Add support for your pattern in InputView.buildViewFunCall and OutputView.buildViewFunCall. This means “explaining” how your pattern modifies the reading/writing locations of nested functions.

Some Plumbing

The definition of tuple types and user functions should work out of the box.

Generating the Kernel

Once all of the above passes have been implemented, you are able to generate OpenCLAST nodes. This is done in generateKernel but you probably do not have to edit this function and should directly look at the private generate method of OpenCLGenerator. Add a case for your pattern.

It is probably a good idea to take a look at the classes defined in OpenCLAST.scala and at the utility functions like generateForLoop defined at the end of OpenCLGenerator.scala.

Testing

You have to check that your pattern works as expected. For that add a test class in the test folder in the opencl.generator package with some tests.

For example, for MapSeq, you could have:

object TestMapSeq {
  @BeforeClass def before(): Unit = {
    Executor.loadLibrary()
    println("Initialize the executor")
    Executor.init()
  }

  @AfterClass def after(): Unit = {
    println("Shutdown the executor")
    Executor.shutdown()
  }
}

class TestMapSeq {
  @Test def simpleMap(): Unit = {
    val size = 1024
    val input = Array.fill(size)(util.Random.nextInt)
    val N = SizeVar("N")

    val add2 = UserFun("add2", "x", "return x+2;", Int, Int)

    val kernel = fun(
      ArrayType(Int, N),
      array => MapSeq(add2) $ array
    )

    val (output: Array[Int], _) = Execute(size)(kernel, input)

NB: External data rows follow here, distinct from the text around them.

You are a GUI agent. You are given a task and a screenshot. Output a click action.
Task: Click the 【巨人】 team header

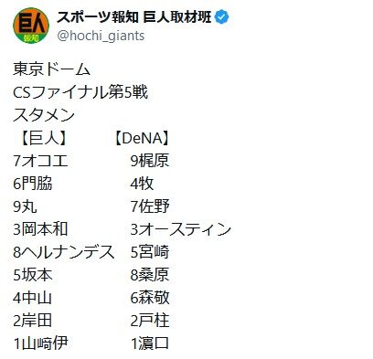44,138
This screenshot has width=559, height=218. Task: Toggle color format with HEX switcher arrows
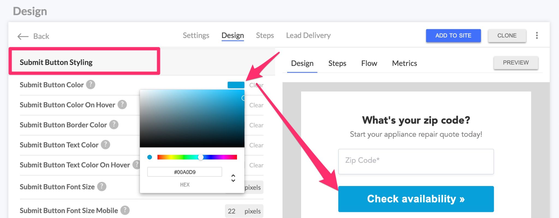point(233,178)
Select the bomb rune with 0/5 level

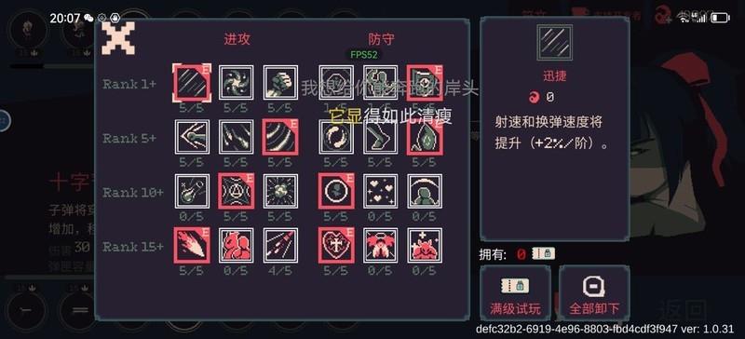click(x=192, y=191)
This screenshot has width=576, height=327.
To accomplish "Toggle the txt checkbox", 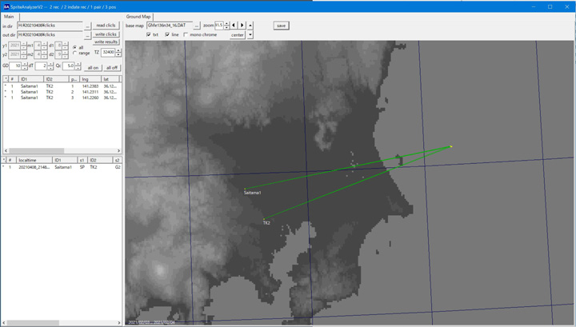I will point(149,35).
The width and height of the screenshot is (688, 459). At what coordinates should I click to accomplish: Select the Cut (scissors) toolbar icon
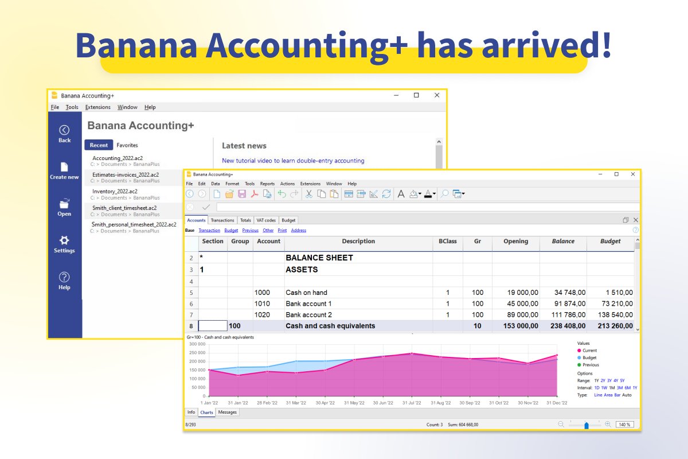pyautogui.click(x=309, y=194)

    assertArrayEquals(input.map(_ + 2), output)
  }
}

Useful tips

  • Use the debugger to compare what you have in your pattern and in an already existing one at different points in the compilation process.
  • Look at the generated OpenCL code. To see it, enable the verbose output by setting the LIFT_VERBOSE environment variable to 1.
  • Try to have something that compiles as soon as possible even if works only in some specific situations. It is easier to start from a simpler version of your pattern and then extend it.

3.3.3. … switch branch

To switch/create/delete branches, you can either use IntelliJ or the command line using the following command:

  • Create a new branch at the current commit (and switch to it):

    > git checkout -b BRANCHNAME
    
  • Create a new branch configured to follow a remote branch:

    > git checkout -b BRANCHNAME origin/REMOTE_BRANCHNAME
    
  • Switch to an existing branch:

    > git checkout BRANCHNAME
    

    NB: If BRANCHNAME does not exist locally, git will try the following:

    git checkout -b BRANCHNAME origin/BRANCHNAME
    
  • Delete a branch:

    git branch -d BRANCHNAME
    

NB: you can only create and delete local branches this way.

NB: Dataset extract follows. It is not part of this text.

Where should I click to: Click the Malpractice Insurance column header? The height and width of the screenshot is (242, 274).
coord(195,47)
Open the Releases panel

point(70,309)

Try to always stay up-to-date with bitbucket using the fetch command before any switching to get the remote information about the repository. This can be done directly in IntelliJ or via the command line:

> git fetch

When switching from one branch to another, it is important to ensure that the ArithExpr submodule is being updated. Since IntelliJ does not support well submodules, you should type on the command line:

> git submodule update

After having switched branches. Note that:

> ./updateSubmodules.sh

Will do the same but will show more detailed information.